Ненси в первой же сцене струсила и, спутавшись сама, сбила всех окружающих.
— Ах, как вы хорошо играете! — повторяла, обнимая ее в уборной, дочь предводителя дворянства, тоненькая, хорошенькая, шепелявая барышня, игравшая одну из сестер. Она жадно ждала провала Ненси, считая роль «сорванца» своей коронной ролью.
— Я говорила — будут промахи! — точно радовалась сбывшемуся предсказанию Ласточкина. — Ну, ничего, ничего! — успокоивала она юную дебютантку. — У нас репетиция бесплатная.
Ненси испытывала горький, самолюбивый стыд и готова была плакать.
В антракте, перед выходом, она увидела возле себя Пигмалионова с большой рюмкой мадеры в руках.
— Советую, — и с своим непоколебимо-мрачным видом он протянул ей рюмку, — успокоит нервы!..
Ненси выпила залпом, подстрекаемая страхом и самолюбием.
От выпитого ли вина, или просто от нервного задора, но Ненси, победив свою трусость, победила и собравшуюся на репетицию публику, преимущественно учеников средних учебных заведений, шумно выразивших свой восторг аплодисментами.

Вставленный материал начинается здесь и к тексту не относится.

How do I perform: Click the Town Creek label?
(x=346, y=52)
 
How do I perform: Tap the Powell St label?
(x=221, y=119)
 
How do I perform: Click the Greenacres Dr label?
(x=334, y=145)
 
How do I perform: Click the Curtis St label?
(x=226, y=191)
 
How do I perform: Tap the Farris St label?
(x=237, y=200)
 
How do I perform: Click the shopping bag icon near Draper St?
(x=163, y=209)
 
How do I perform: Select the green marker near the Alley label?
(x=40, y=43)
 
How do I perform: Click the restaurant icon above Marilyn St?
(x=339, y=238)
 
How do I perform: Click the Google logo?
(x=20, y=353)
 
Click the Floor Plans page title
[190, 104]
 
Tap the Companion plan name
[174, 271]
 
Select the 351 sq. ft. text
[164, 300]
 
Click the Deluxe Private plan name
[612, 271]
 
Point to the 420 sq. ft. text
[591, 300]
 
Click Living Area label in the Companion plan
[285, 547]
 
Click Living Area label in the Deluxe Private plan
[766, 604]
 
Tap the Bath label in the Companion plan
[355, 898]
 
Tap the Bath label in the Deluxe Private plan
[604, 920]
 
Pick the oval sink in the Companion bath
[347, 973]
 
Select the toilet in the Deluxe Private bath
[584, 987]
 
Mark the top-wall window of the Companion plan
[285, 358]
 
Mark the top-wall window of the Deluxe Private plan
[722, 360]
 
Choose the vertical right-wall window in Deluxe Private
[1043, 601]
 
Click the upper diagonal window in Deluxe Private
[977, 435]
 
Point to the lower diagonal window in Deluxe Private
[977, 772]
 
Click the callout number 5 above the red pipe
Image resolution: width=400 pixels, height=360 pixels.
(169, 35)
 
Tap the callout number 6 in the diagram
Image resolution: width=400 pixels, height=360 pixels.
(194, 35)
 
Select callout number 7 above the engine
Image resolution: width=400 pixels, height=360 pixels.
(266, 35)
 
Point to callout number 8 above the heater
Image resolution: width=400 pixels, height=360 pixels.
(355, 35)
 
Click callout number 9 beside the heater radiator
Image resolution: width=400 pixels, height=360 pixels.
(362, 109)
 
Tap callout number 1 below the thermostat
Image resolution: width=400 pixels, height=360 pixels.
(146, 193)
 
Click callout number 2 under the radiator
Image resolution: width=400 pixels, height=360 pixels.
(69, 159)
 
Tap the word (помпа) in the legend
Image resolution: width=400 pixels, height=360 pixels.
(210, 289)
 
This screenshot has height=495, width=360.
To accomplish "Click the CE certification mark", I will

— Вы завтра не будете робеть? — спрашивала у Ненси изнывающая от злости предводительская дочка. — Вы знаете примету: если удается роль на репетиции, — говорят, непременно провалишь на спектакле.
В день спектакля, Ненси с утра не находила себе места от волнения. Ее даже не радовали разложенные в ее спальне и будуаре прелестные платья, над созданием которых так много потрудились они с бабушкой, хотя роль требовала самых простеньких туалетов.
— Я провалюсь, я провалюсь, — твердила она с детским упорством, выводившим из себя Марью Львовну.
— Ты провалиться не можешь — tu es la plus jolie[159]…
— Нет, нет! провалюсь, провалюсь! Вот увидите!..
Она целый день ничего не ела, и к вечеру показалась даже Марье Львовне похудевшею.
— Вы себя положительно портите! — восклицала вечером одевавшаяся с Ненси в одной уборной предводительская дочка. — Вам нужно больше румяниться, как можно больше!.. Позвольте, я вам сделаю… — и она обильно наградила щечки Ненси румянами.
— Это не портит кожи? — с тревогою осведомилась Марья Львовна.
Ее очень беспокоили косметики, в полной безопасности которых уверял парикмахер, а главное, ее возмущали грязь и пыль за кулисами и даже в уборной, принадлежавшей оперной примадонне, и где теперь одевалась Ненси.
— Все это ужасно портит кожу… и пыль везде…
— Позвольте, душечка, вы слишком красны! — затараторила влетевшая в уборную Ласточкина, в светло-сером шелковом платье и с розеткой распорядительницы на правой стороне груди. — У меня рука уж навыкла… на-в-ы-кла… — сжав губы и откидывая ежеминутно голову, чтобы лучше видеть, мазала она белилами по тонким чертам лица Ненси. — Я грим отлично изучила, отлично!